Também relataram a ocorrência de raptos, tortura e extorsão para obter resgates, antes mesmo do discurso do Presidente. Achille contou: “Depois de chegar à Tunísia em outubro de 2022, homens armados não identificados raptaram-me e levaram-me para um estaleiro de obras, onde me espancaram durante 12 dias. Fui torturado com um taco de basebol enquanto tinha ambas as mãos e pés amarrados com uma corda comprida. Gravaram vídeos para enviar à minha família a pedir dinheiro para pagar pela minha liberdade.”
“O Presidente disse que vocês, africanos, têm de ir para casa”
“As pessoas espancavam, perseguiam e atacavam-nos se nos encontrassem nas ruas. Diziam-nos para partirmos das nossas ‘casas negras’. Começaram a pilhar e a atirar cocktails Molotov às nossas casas”, recorda Achille. “Muitas pessoas ficaram gravemente feridas. Não sabemos o que lhes aconteceu.”
“Uma manhã acordei e a dona da casa veio e disse-me: ‘O Presidente disse que vocês, africanos, têm de ir para casa. Não podemos mais acolher africanos’”, lembra Fatima*.
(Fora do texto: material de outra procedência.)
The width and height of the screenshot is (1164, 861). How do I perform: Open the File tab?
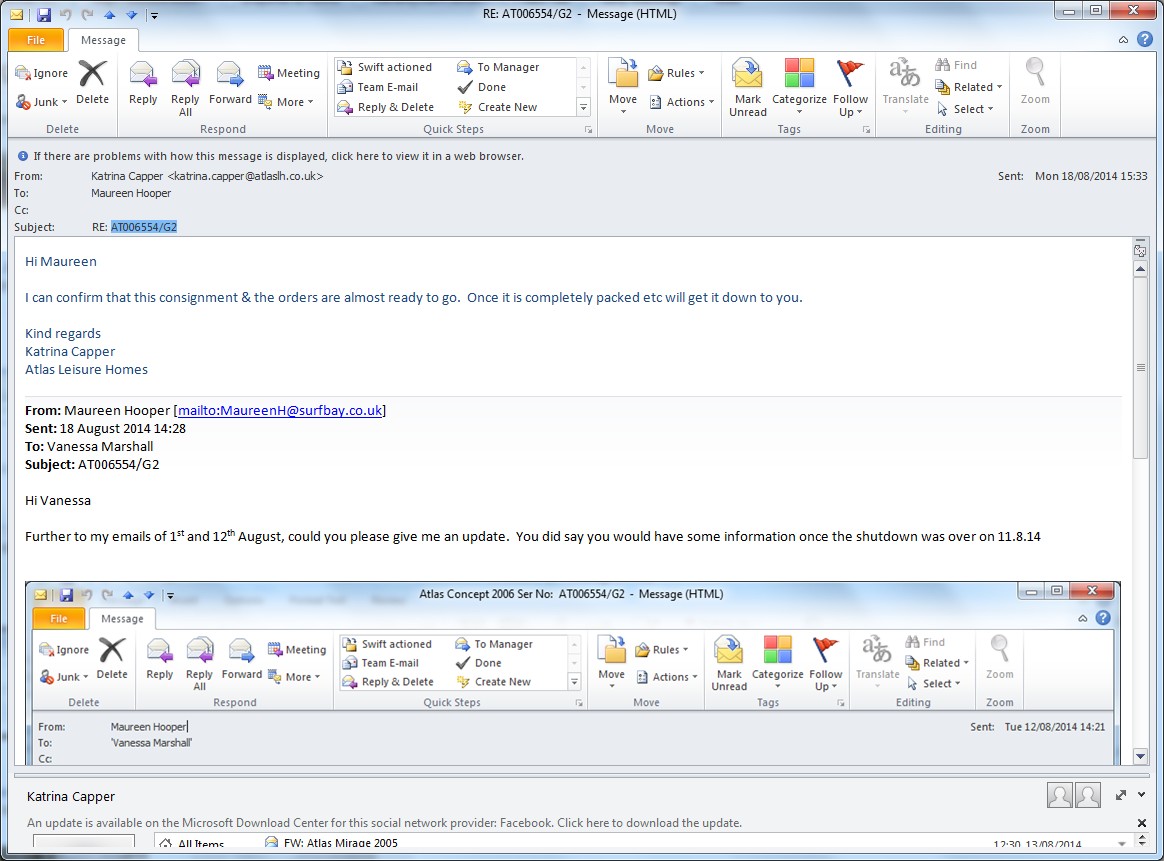pos(35,40)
Sobreviventes no navio da MSF contaram também ter sido intimidados e humilhados, incluindo com insultos racistas, pessoas a cuspir-lhes ou a tapar o nariz quando passavam por eles nas ruas. “Nos quatro meses completos em que lá estive, as pessoas atacaram-nos e roubaram-nos. Nós não lutámos com elas”, explica Mamadu*, um adolescente de 17 anos. “As pessoas na Tunísia diziam-nos: ‘Não precisamos de pessoas negras aqui’.”
Detenções arbitrárias, tortura e expulsões
“Quando estive na prisão, a polícia deixou de nos dar pão e água. Disseram ‘não, as casas de banho estão fechadas’,” refere Hakim*, de 26 anos. “Ao fim de três dias, enfiaram-nos num carro e depois largaram-nos na rua. Ficaram com os nossos telefones e os nossos salários. Tiraram-nos tudo.”
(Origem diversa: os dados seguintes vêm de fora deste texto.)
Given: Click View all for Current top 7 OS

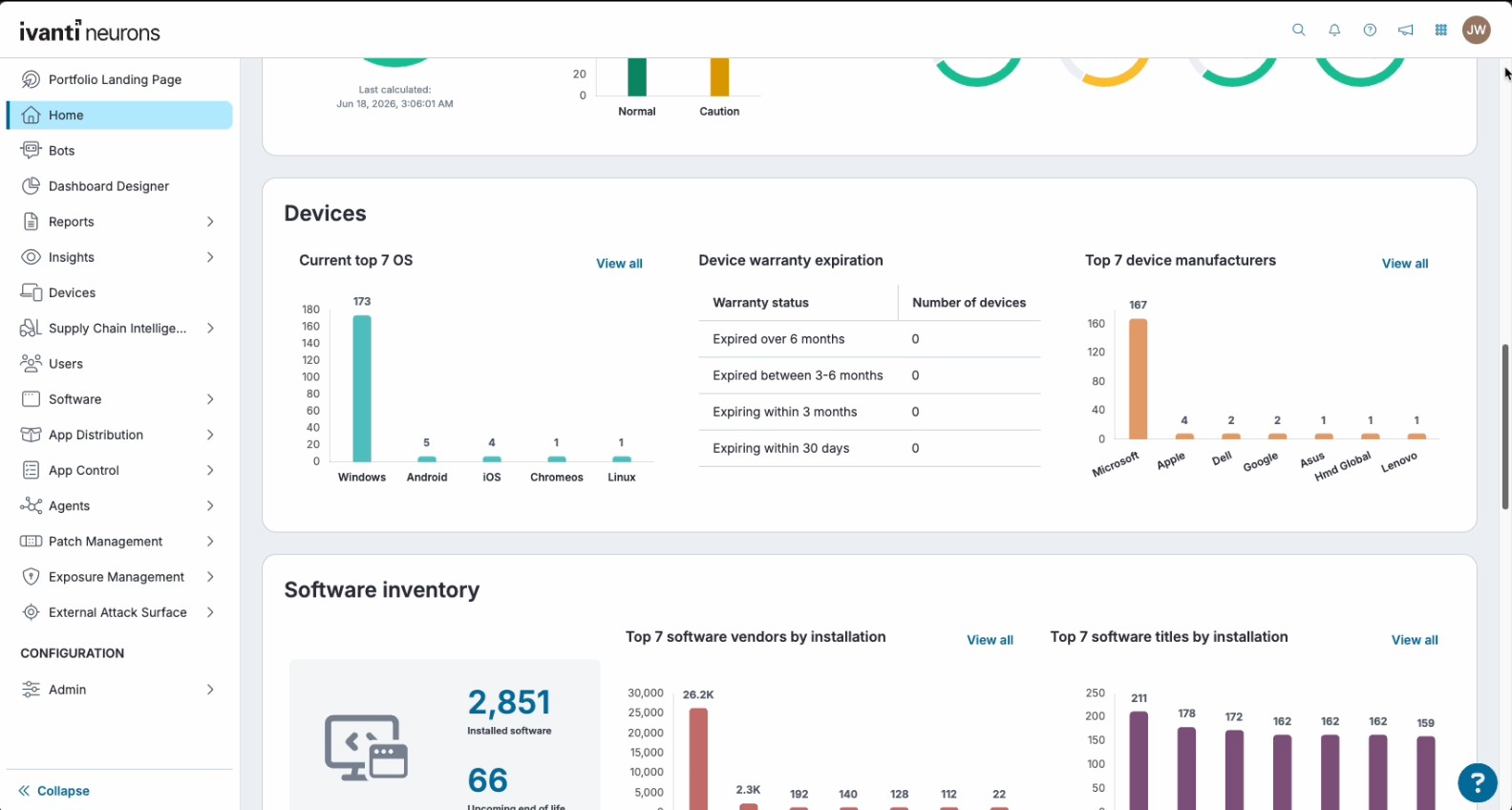Looking at the screenshot, I should [619, 264].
As pessoas sobreviventes deram conta também que, enquanto se encontravam sob custódia policial, ocorreram vários incidentes de expulsão para países fronteiriços como a Líbia e a Argélia. “Em Sfax, pegam nas pessoas negras, tenham ou não documentos, e levam-nas para a fronteira com a Argélia”, descreve Fatima*. Outro sobrevivente conta como ele e outras pessoas foram expulsas para o deserto: “A polícia tunisina não quer ver pessoas negras. Odeiam-nos. Quando nos levaram para a Argélia, andámos durante quase uma semana no deserto.”
Aumento no número de migrantes que fogem da Tunísia
Desde o início de 2023, o número de barcos a partir da Tunísia aumentou. “A Tunísia não é um lugar seguro para as pessoas negras”, refere Achille. “A todos os meus irmãos negros: desaconselho-vos fortemente a ir para a Tunísia. Não é um lugar seguro. Há racismo extremo.”
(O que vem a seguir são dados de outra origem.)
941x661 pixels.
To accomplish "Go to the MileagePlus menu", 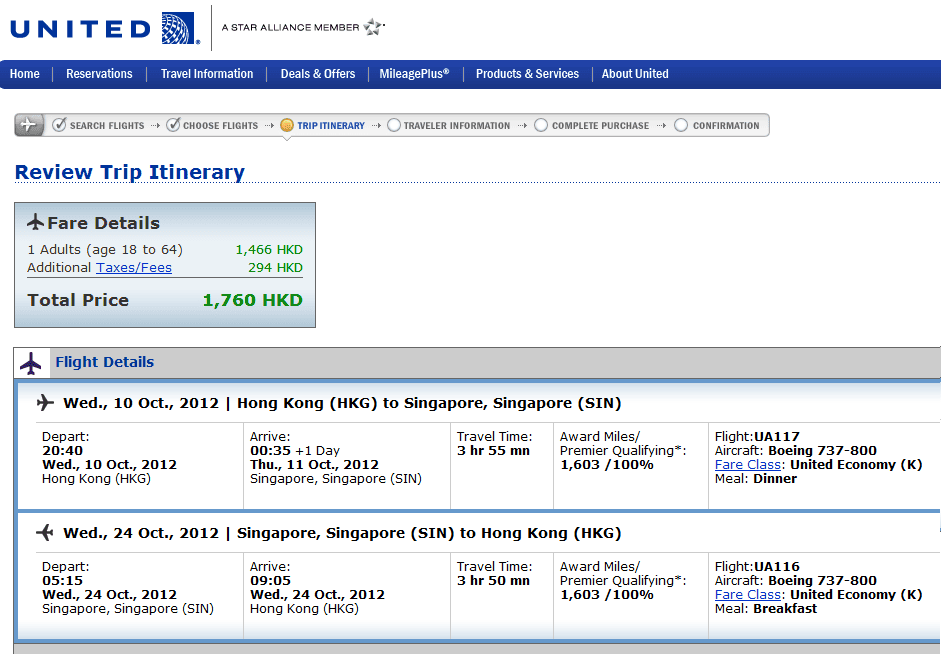I will coord(414,74).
O aumento no número de pessoas, incluindo cidadãos da Tunísia e migrantes, que fogem da Tunísia, significa que este país ultrapassou em 2023 a Líbia como principal ponto de partida das travessias do Mediterrâneo Central rumo à Europa. Estima-se que nos primeiros seis meses de 2023, 56 por cento das pessoas chegadas à Itália através do Mediterrâneo Central tenham embarcado na Tunísia – mais do dobro do número de pessoas no mesmo período em 2022. “Nunca foi minha intenção atravessar o mar. Nunca, nunca. Para mim, atravessar o mar foi um grande risco”, acrescenta Achille.
Apesar de as equipas da MSF terem falado apenas com algumas das pessoas que conseguiram fugir e foram resgatadas no mar, as vidas e a segurança de muitas outras estão em perigo, devido aos riscos de violência, de perseguição racista e de um contexto social e político cada vez mais grave.
O bem-estar e os direitos destas pessoas foram abandonados pelas políticas europeias de migrações, que replicam acordos mortíferos, como os da Turquia e da Líbia, para externalizar o controlo de fronteiras e incentivar países como a Tunísia e a Líbia a levar a cabo retornos forçados agressivos e impedimentos dissuasores.
*Os nomes de algumas pessoas foram alterados por pedido de proteção de identidade.